IVG assimilée à un "homicide" : le gynécologue estime avoir été piégé mais ne "renie pas" son "point de vue"

Bertrand de Rochambeau, président du syndicat national des gynécologues-obstétriciens de France, a créé la polémique après ses propos dans l'émission "Quotidien".

Bertrand de Rochambeau, président du syndicat national des gynécologues-obstétriciens de France.
Bertrand de Rochambeau, président du syndicat national des gynécologues-obstétriciens de France. (MIGUEL MEDINA / AFP)

Bertrand de Rochambeau, président du syndicat national des gynécologues-obstétriciens de France, estime avoir été piégé par l'émission "Quotidien", au cours de laquelle il a déclaré, mardi 11 septembre, que l'avortement était un homicide.

"Je m'exprime en tant que président du syndicat [des gynécologues et obstétriciens de France] dans une première partie de l'interview et dans la deuxième [partie] on me demande mon point de vue personnel et on le présente comme celui du syndicat", a regretté le gynécologue sur franceinfo.
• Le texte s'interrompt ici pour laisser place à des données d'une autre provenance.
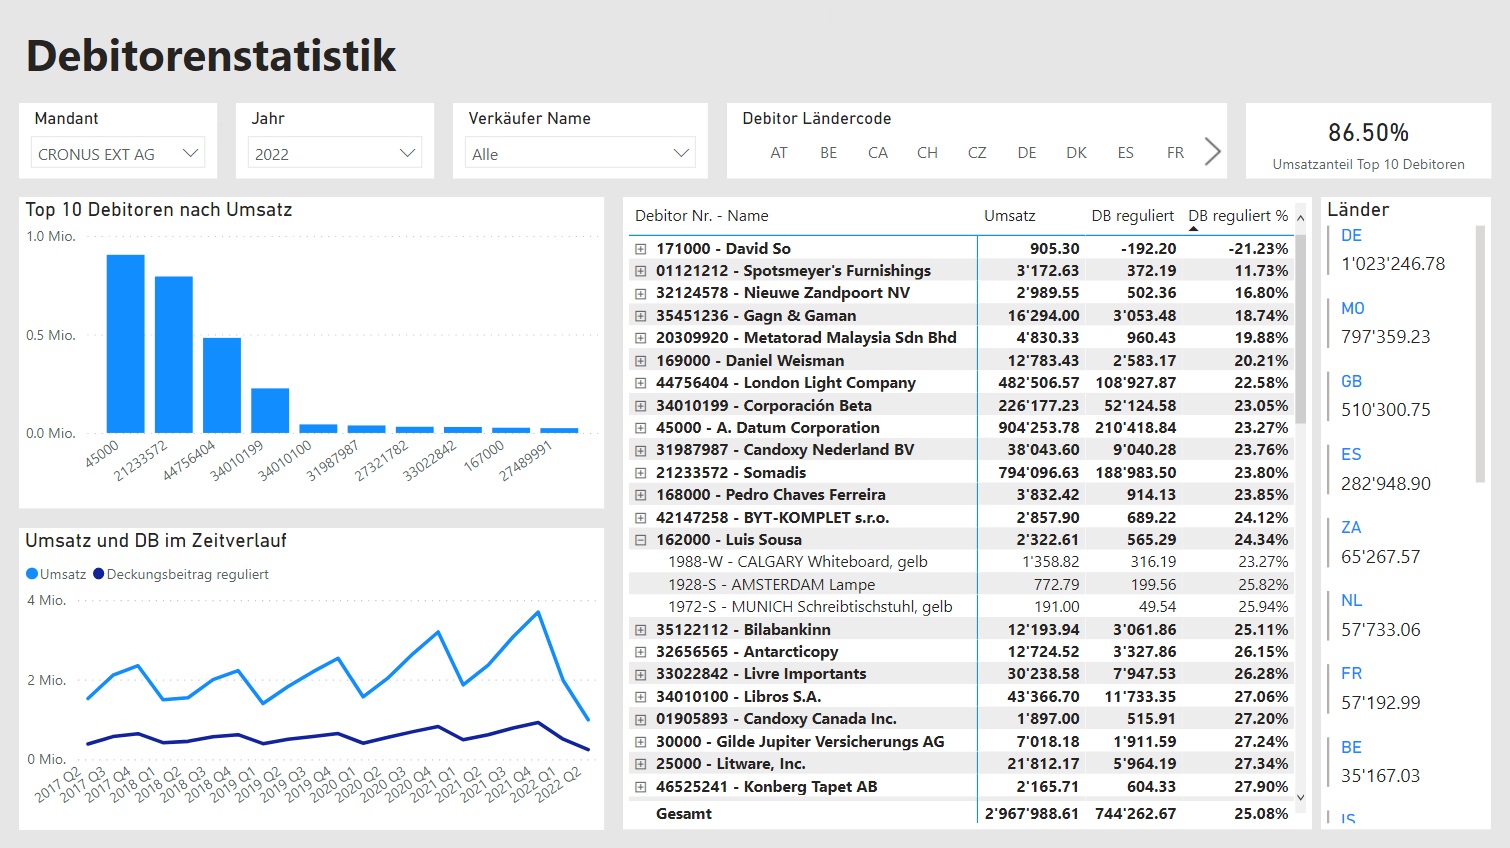Open the Mandant dropdown
Image resolution: width=1510 pixels, height=848 pixels.
tap(192, 152)
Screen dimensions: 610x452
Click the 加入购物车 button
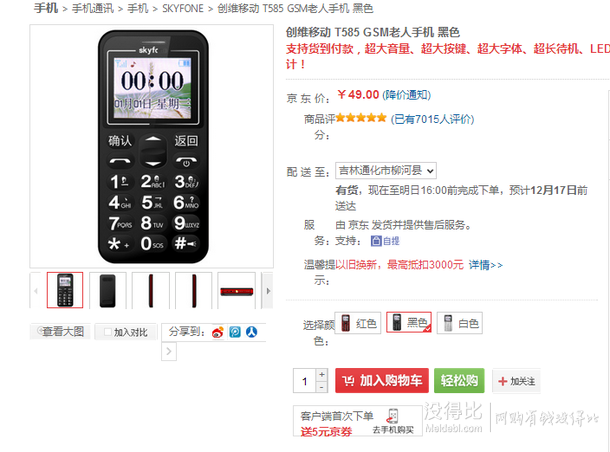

"Je ne renie pas mon point de vue personnel, mais il n'engage que moi Bertrand de Rochambeau", a t-il précisé.

Le Syngof, syndicat des gynécologues et obstétriciens de France a pris ses distances avec son président. "Bertrand de Rochambeau s'est exprimé en son nom personnel et non au nom du Syngof." "Le Syngof ne remet nullement en cause l'IVG, nombre de gynécologues au sein du Syngof pratiquent les IVG", a précisé le syndicat.